How Breathe & Connect Helped Sarah to Manage her Condition

Singers Janet Wood and Ali Bullivent sing with musician Luke Carver Goss in the background playing a guitar. At The Point with darts in Doncaster

What is Breathe & Connect?
Breathe & Connect is a programme using singing, breathing, relaxation and gentle movement. It is for people who have Long Covid and other long term breathing-related or health issues. darts developed the approach in 2022 during an intense three-month period funded through Doncaster Council and the Additional Restrictions Grant from South Yorkshire Mayoral Authority.

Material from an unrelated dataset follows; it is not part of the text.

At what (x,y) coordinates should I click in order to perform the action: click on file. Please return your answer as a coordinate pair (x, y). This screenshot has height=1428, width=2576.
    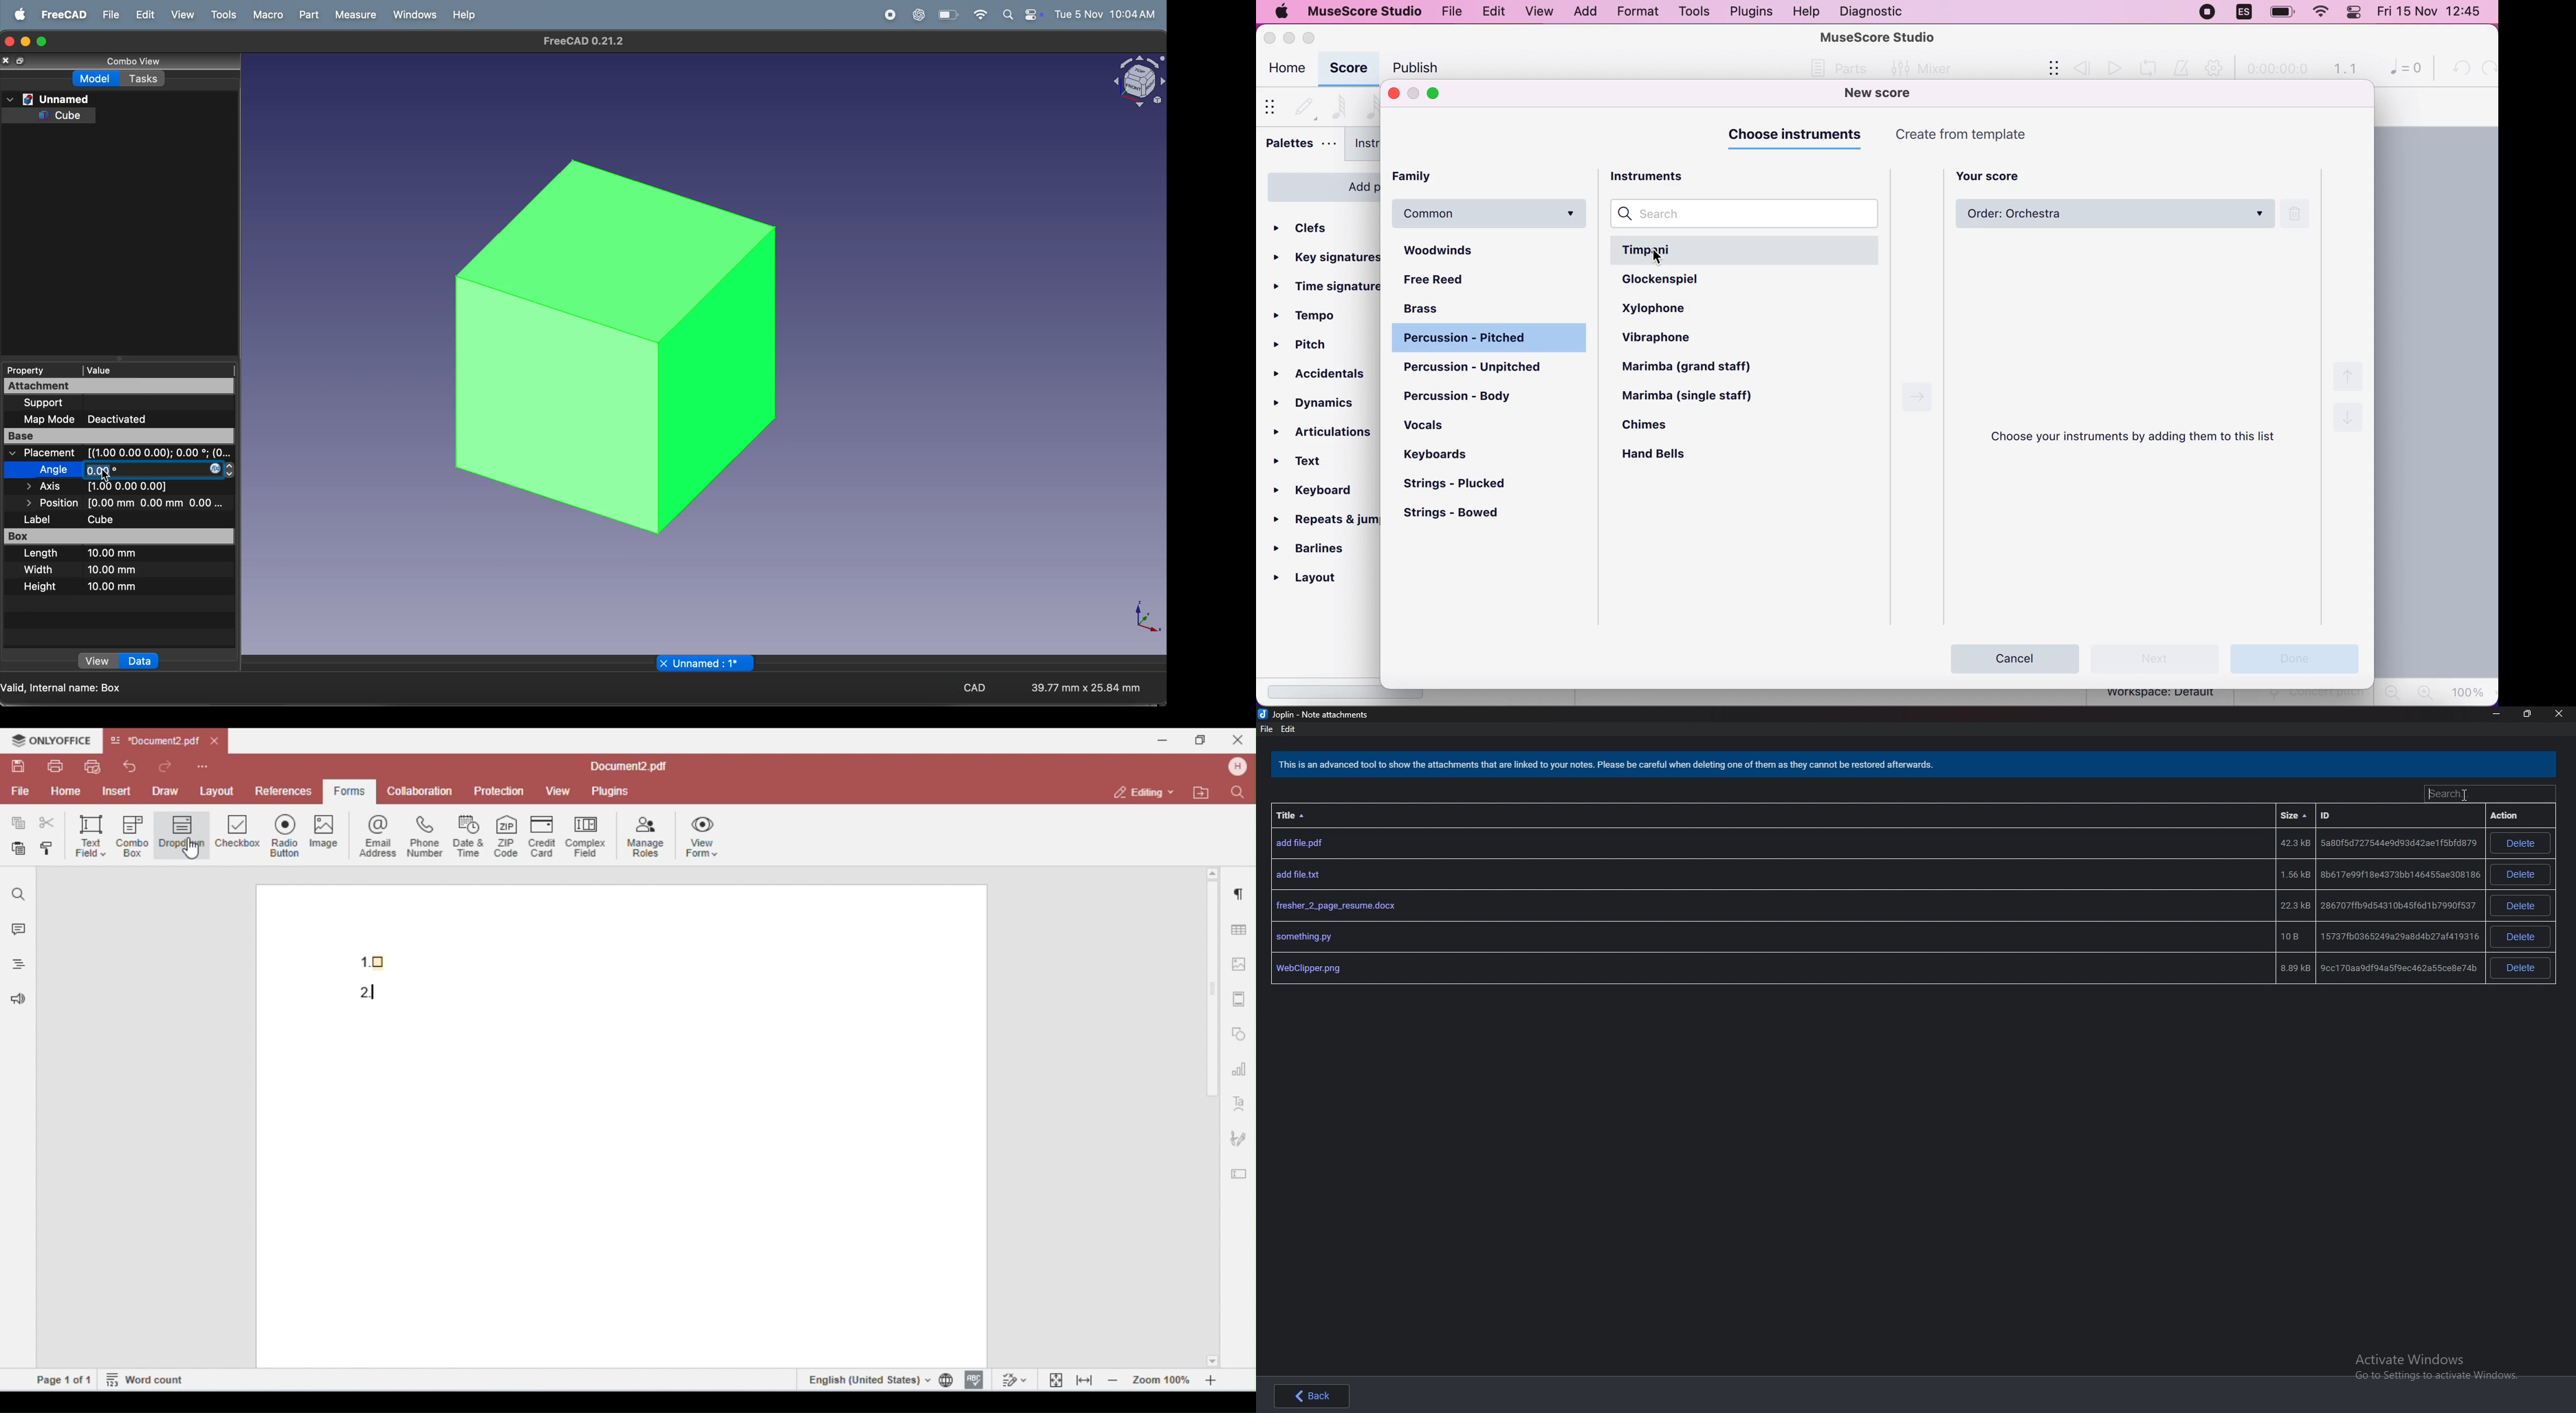
    Looking at the image, I should click on (1266, 729). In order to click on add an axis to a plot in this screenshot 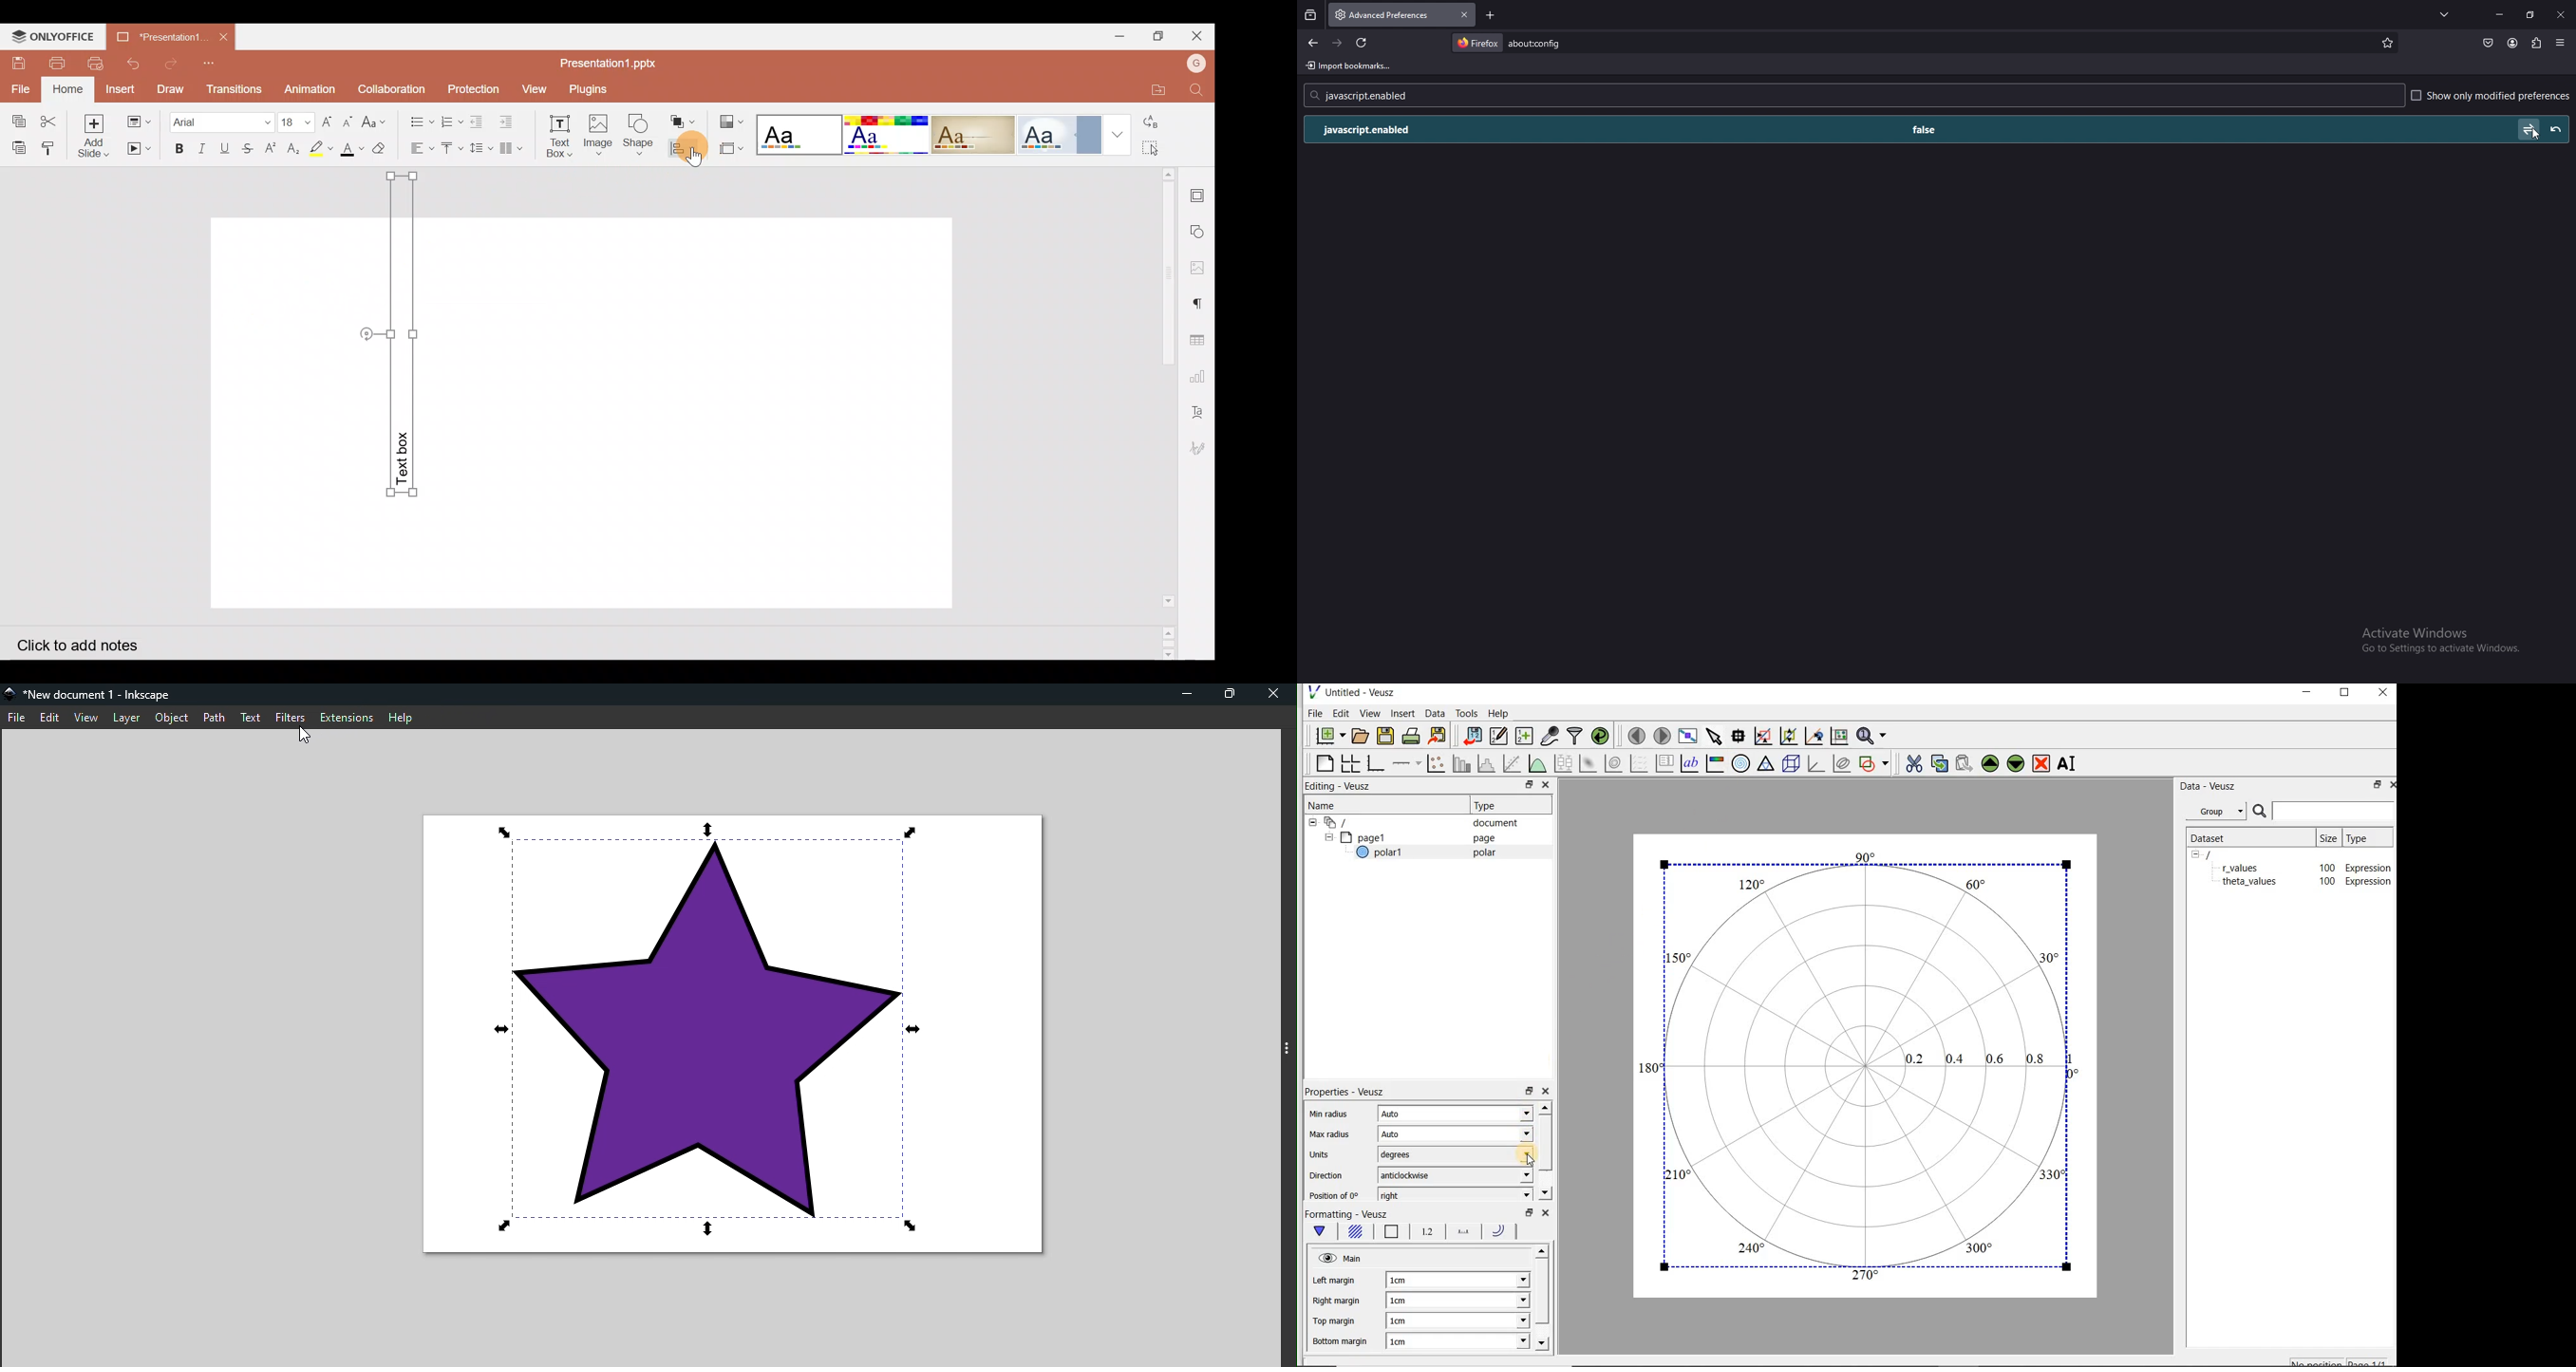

This period of development enabled darts artists and freelance artists to work collaboratively with each other, and with health professionals, to understand the health and social impacts of Long Covid. The artists worked together, and with groups of Doncaster adults, to test and refine their approach, using their experience of delivering years of singing and dance programmes but adapting the model to respond to the specific needs of Long Covid.

Sarah’s story – the beginning
Sarah has chronic fatigue and has been struggling to manage this for some time. She had been ill, and then contracted Covid-19 before finding out about the Breathe & Connect sessions. She told us:

I arrived at the first session feeling a bit of trepidation about what I was going to find, but immediately felt at ease by the warm welcome and friendly atmosphere which continued throughout the session.

Sarah’s experience of Breathe & Connect
Sarah told us that she found the breathing exercises and information about breathing correctly very helpful. She says that breathing is the main coping mechanism that she uses to help manage her symptoms. She usually engages in a five to ten minute breathing session at least once a day and sometimes more if I she’s having a bad day. She felt that practising in a group setting was good because she took more care with what she was doing and didn’t rush things.

I remember we also did some humming but couldn’t remember why it was a good thing to do. I did a bit of research and found that humming stimulates the vagus nerve (also known as cranial nerve) which is known to improve general wellbeing, slowing the heart beat and reducing stress. So humming will come in very useful for me to use when needed. I enjoyed the guided meditation and managed to relax so that was good.